- [Work to complete]: Put every line of the material below into a JSON list of strings, one string per line, and leave out the blank lines.

··········

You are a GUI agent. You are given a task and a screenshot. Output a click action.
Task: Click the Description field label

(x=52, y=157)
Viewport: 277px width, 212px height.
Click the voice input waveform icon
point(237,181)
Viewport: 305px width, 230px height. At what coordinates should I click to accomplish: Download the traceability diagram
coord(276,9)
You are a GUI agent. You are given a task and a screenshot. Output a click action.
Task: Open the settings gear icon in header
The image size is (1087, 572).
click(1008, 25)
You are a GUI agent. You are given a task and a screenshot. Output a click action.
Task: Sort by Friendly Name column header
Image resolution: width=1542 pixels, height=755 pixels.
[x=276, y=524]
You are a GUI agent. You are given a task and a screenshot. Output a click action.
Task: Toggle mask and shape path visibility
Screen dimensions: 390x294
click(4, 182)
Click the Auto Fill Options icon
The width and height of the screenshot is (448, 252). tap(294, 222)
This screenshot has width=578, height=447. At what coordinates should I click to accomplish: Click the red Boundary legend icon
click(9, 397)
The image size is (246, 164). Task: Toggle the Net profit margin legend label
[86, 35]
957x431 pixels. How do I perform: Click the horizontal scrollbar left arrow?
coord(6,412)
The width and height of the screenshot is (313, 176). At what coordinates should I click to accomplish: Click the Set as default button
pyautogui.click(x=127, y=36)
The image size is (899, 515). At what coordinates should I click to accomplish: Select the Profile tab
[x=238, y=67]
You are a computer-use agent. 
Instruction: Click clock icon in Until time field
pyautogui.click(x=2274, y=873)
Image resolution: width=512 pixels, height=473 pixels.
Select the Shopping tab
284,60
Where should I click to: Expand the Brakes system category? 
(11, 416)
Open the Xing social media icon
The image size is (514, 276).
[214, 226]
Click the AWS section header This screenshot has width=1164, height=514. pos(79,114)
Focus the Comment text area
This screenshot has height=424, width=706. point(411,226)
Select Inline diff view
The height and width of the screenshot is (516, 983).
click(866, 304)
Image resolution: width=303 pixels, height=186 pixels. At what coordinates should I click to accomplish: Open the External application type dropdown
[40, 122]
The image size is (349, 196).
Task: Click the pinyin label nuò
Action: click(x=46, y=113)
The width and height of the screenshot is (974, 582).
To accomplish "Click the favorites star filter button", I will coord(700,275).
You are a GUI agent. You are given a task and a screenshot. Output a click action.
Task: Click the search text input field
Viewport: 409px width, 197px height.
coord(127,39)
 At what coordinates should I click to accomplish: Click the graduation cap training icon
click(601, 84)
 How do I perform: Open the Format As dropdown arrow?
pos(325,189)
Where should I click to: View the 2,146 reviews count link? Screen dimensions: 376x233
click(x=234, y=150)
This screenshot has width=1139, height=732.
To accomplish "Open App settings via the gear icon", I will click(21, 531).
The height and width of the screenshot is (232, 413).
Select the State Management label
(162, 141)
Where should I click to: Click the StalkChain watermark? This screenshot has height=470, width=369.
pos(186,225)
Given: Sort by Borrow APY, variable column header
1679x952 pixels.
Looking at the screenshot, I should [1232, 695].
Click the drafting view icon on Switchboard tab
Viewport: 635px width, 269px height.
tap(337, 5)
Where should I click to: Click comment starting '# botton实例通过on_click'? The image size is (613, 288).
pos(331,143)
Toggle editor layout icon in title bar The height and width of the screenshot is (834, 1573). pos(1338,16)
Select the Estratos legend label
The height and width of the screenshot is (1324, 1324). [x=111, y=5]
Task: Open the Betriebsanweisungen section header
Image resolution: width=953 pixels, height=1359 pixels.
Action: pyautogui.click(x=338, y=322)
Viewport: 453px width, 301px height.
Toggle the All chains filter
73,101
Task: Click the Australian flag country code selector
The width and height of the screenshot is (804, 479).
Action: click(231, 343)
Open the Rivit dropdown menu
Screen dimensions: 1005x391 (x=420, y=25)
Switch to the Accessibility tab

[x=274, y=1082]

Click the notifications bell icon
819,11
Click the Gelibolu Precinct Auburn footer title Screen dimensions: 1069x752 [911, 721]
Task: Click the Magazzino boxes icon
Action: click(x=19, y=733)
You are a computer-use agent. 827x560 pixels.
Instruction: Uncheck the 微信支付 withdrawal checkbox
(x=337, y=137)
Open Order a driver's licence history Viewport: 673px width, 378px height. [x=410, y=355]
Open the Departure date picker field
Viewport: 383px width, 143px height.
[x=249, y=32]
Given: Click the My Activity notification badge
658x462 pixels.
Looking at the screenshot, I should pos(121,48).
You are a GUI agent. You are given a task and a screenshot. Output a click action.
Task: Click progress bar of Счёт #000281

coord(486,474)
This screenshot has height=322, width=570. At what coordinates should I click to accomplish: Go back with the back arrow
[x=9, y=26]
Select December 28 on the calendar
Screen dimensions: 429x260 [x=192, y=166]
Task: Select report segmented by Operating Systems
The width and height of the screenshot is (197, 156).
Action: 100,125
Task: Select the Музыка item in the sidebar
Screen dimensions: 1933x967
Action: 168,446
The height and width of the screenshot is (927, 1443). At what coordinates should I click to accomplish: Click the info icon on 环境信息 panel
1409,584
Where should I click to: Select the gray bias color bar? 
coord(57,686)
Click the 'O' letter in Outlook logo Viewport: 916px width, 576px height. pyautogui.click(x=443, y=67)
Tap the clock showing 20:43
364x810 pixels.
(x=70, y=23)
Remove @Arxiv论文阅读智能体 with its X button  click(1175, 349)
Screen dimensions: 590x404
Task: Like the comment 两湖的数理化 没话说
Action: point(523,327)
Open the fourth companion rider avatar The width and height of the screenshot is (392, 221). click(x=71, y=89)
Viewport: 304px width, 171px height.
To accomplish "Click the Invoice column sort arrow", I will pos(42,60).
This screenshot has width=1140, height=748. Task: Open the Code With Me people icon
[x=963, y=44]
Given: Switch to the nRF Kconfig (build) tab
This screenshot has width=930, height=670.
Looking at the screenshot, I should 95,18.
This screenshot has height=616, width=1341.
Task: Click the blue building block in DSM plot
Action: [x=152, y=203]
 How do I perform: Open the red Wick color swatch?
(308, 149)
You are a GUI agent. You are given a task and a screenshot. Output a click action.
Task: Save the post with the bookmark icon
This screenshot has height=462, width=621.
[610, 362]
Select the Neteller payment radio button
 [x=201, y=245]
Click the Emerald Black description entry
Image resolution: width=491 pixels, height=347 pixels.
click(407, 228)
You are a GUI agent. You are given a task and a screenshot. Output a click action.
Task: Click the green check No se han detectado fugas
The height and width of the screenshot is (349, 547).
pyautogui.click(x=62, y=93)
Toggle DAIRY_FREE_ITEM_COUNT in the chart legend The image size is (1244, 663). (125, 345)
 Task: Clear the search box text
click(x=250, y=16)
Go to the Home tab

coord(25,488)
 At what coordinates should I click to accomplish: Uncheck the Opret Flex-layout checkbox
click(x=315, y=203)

··········

- [Worked answer]:
[
  "You are a GUI agent. You are given a task and a screenshot. Output a click action.",
  "Task: Click the Description field label",
  "(x=52, y=157)",
  "Viewport: 277px width, 212px height.",
  "Click the voice input waveform icon",
  "point(237,181)",
  "Viewport: 305px width, 230px height. At what coordinates should I click to accomplish: Download the traceability diagram",
  "coord(276,9)",
  "You are a GUI agent. You are given a task and a screenshot. Output a click action.",
  "Task: Open the settings gear icon in header",
  "The image size is (1087, 572).",
  "click(1008, 25)",
  "You are a GUI agent. You are given a task and a screenshot. Output a click action.",
  "Task: Sort by Friendly Name column header",
  "Image resolution: width=1542 pixels, height=755 pixels.",
  "[x=276, y=524]",
  "You are a GUI agent. You are given a task and a screenshot. Output a click action.",
  "Task: Toggle mask and shape path visibility",
  "Screen dimensions: 390x294",
  "click(4, 182)",
  "Click the Auto Fill Options icon",
  "The width and height of the screenshot is (448, 252). tap(294, 222)",
  "This screenshot has width=578, height=447. At what coordinates should I click to accomplish: Click the red Boundary legend icon",
  "click(9, 397)",
  "The image size is (246, 164). Task: Toggle the Net profit margin legend label",
  "[86, 35]",
  "957x431 pixels. How do I perform: Click the horizontal scrollbar left arrow?",
  "coord(6,412)",
  "The width and height of the screenshot is (313, 176). At what coordinates should I click to accomplish: Click the Set as default button",
  "pyautogui.click(x=127, y=36)",
  "The image size is (899, 515). At what coordinates should I click to accomplish: Select the Profile tab",
  "[x=238, y=67]",
  "You are a computer-use agent. ",
  "Instruction: Click clock icon in Until time field",
  "pyautogui.click(x=2274, y=873)",
  "Image resolution: width=512 pixels, height=473 pixels.",
  "Select the Shopping tab",
  "284,60",
  "Where should I click to: Expand the Brakes system category? ",
  "(11, 416)",
  "Open the Xing social media icon",
  "The image size is (514, 276).",
  "[214, 226]",
  "Click the AWS section header This screenshot has width=1164, height=514. pos(79,114)",
  "Focus the Comment text area",
  "This screenshot has height=424, width=706. point(411,226)",
  "Select Inline diff view",
  "The height and width of the screenshot is (516, 983).",
  "click(866, 304)",
  "Image resolution: width=303 pixels, height=186 pixels. At what coordinates should I click to accomplish: Open the External application type dropdown",
  "[40, 122]",
  "The image size is (349, 196).",
  "Task: Click the pinyin label nuò",
  "Action: click(x=46, y=113)",
  "The width and height of the screenshot is (974, 582).",
  "To accomplish \"Click the favorites star filter button\", I will coord(700,275).",
  "You are a GUI agent. You are given a task and a screenshot. Output a click action.",
  "Task: Click the search text input field",
  "Viewport: 409px width, 197px height.",
  "coord(127,39)",
  " At what coordinates should I click to accomplish: Click the graduation cap training icon",
  "click(601, 84)",
  " How do I perform: Open the Format As dropdown arrow?",
  "pos(325,189)",
  "Where should I click to: View the 2,146 reviews count link? Screen dimensions: 376x233",
  "click(x=234, y=150)",
  "This screenshot has width=1139, height=732.",
  "To accomplish \"Open App settings via the gear icon\", I will click(21, 531).",
  "The height and width of the screenshot is (232, 413).",
  "Select the State Management label",
  "(162, 141)",
  "Where should I click to: Click the StalkChain watermark? This screenshot has height=470, width=369.",
  "pos(186,225)",
  "Given: Sort by Borrow APY, variable column header",
  "1679x952 pixels.",
  "Looking at the screenshot, I should [1232, 695].",
  "Click the drafting view icon on Switchboard tab",
  "Viewport: 635px width, 269px height.",
  "tap(337, 5)",
  "Where should I click to: Click comment starting '# botton实例通过on_click'? The image size is (613, 288).",
  "pos(331,143)",
  "Toggle editor layout icon in title bar The height and width of the screenshot is (834, 1573). pos(1338,16)",
  "Select the Estratos legend label",
  "The height and width of the screenshot is (1324, 1324). [x=111, y=5]",
  "Task: Open the Betriebsanweisungen section header",
  "Image resolution: width=953 pixels, height=1359 pixels.",
  "Action: pyautogui.click(x=338, y=322)",
  "Viewport: 453px width, 301px height.",
  "Toggle the All chains filter",
  "73,101",
  "Task: Click the Australian flag country code selector",
  "The width and height of the screenshot is (804, 479).",
  "Action: click(231, 343)",
  "Open the Rivit dropdown menu",
  "Screen dimensions: 1005x391 (x=420, y=25)",
  "Switch to the Accessibility tab",
  "[x=274, y=1082]",
  "Click the notifications bell icon",
  "819,11",
  "Click the Gelibolu Precinct Auburn footer title Screen dimensions: 1069x752 [911, 721]",
  "Task: Click the Magazzino boxes icon",
  "Action: click(x=19, y=733)",
  "You are a computer-use agent. 827x560 pixels.",
  "Instruction: Uncheck the 微信支付 withdrawal checkbox",
  "(x=337, y=137)",
  "Open Order a driver's licence history Viewport: 673px width, 378px height. [x=410, y=355]",
  "Open the Departure date picker field",
  "Viewport: 383px width, 143px height.",
  "[x=249, y=32]",
  "Given: Click the My Activity notification badge",
  "658x462 pixels.",
  "Looking at the screenshot, I should pos(121,48).",
  "You are a GUI agent. You are given a task and a screenshot. Output a click action.",
  "Task: Click progress bar of Счёт #000281",
  "coord(486,474)",
  "This screenshot has height=322, width=570. At what coordinates should I click to accomplish: Go back with the back arrow",
  "[x=9, y=26]",
  "Select December 28 on the calendar",
  "Screen dimensions: 429x260 [x=192, y=166]",
  "Task: Select report segmented by Operating Systems",
  "The width and height of the screenshot is (197, 156).",
  "Action: 100,125",
  "Task: Select the Музыка item in the sidebar",
  "Screen dimensions: 1933x967",
  "Action: 168,446",
  "The height and width of the screenshot is (927, 1443). At what coordinates should I click to accomplish: Click the info icon on 环境信息 panel",
  "1409,584",
  "Where should I click to: Select the gray bias color bar? ",
  "coord(57,686)",
  "Click the 'O' letter in Outlook logo Viewport: 916px width, 576px height. pyautogui.click(x=443, y=67)",
  "Tap the clock showing 20:43",
  "364x810 pixels.",
  "(x=70, y=23)",
  "Remove @Arxiv论文阅读智能体 with its X button  click(1175, 349)",
  "Screen dimensions: 590x404",
  "Task: Like the comment 两湖的数理化 没话说",
  "Action: point(523,327)",
  "Open the fourth companion rider avatar The width and height of the screenshot is (392, 221). click(x=71, y=89)",
  "Viewport: 304px width, 171px height.",
  "To accomplish \"Click the Invoice column sort arrow\", I will pos(42,60).",
  "This screenshot has width=1140, height=748. Task: Open the Code With Me people icon",
  "[x=963, y=44]",
  "Given: Switch to the nRF Kconfig (build) tab",
  "This screenshot has width=930, height=670.",
  "Looking at the screenshot, I should 95,18.",
  "This screenshot has height=616, width=1341.",
  "Task: Click the blue building block in DSM plot",
  "Action: [x=152, y=203]",
  " How do I perform: Open the red Wick color swatch?",
  "(308, 149)",
  "You are a GUI agent. You are given a task and a screenshot. Output a click action.",
  "Task: Save the post with the bookmark icon",
  "This screenshot has height=462, width=621.",
  "[610, 362]",
  "Select the Neteller payment radio button",
  " [x=201, y=245]",
  "Click the Emerald Black description entry",
  "Image resolution: width=491 pixels, height=347 pixels.",
  "click(407, 228)",
  "You are a GUI agent. You are given a task and a screenshot. Output a click action.",
  "Task: Click the green check No se han detectado fugas",
  "The height and width of the screenshot is (349, 547).",
  "pyautogui.click(x=62, y=93)",
  "Toggle DAIRY_FREE_ITEM_COUNT in the chart legend The image size is (1244, 663). (125, 345)",
  " Task: Clear the search box text",
  "click(x=250, y=16)",
  "Go to the Home tab",
  "coord(25,488)",
  " At what coordinates should I click to accomplish: Uncheck the Opret Flex-layout checkbox",
  "click(x=315, y=203)"
]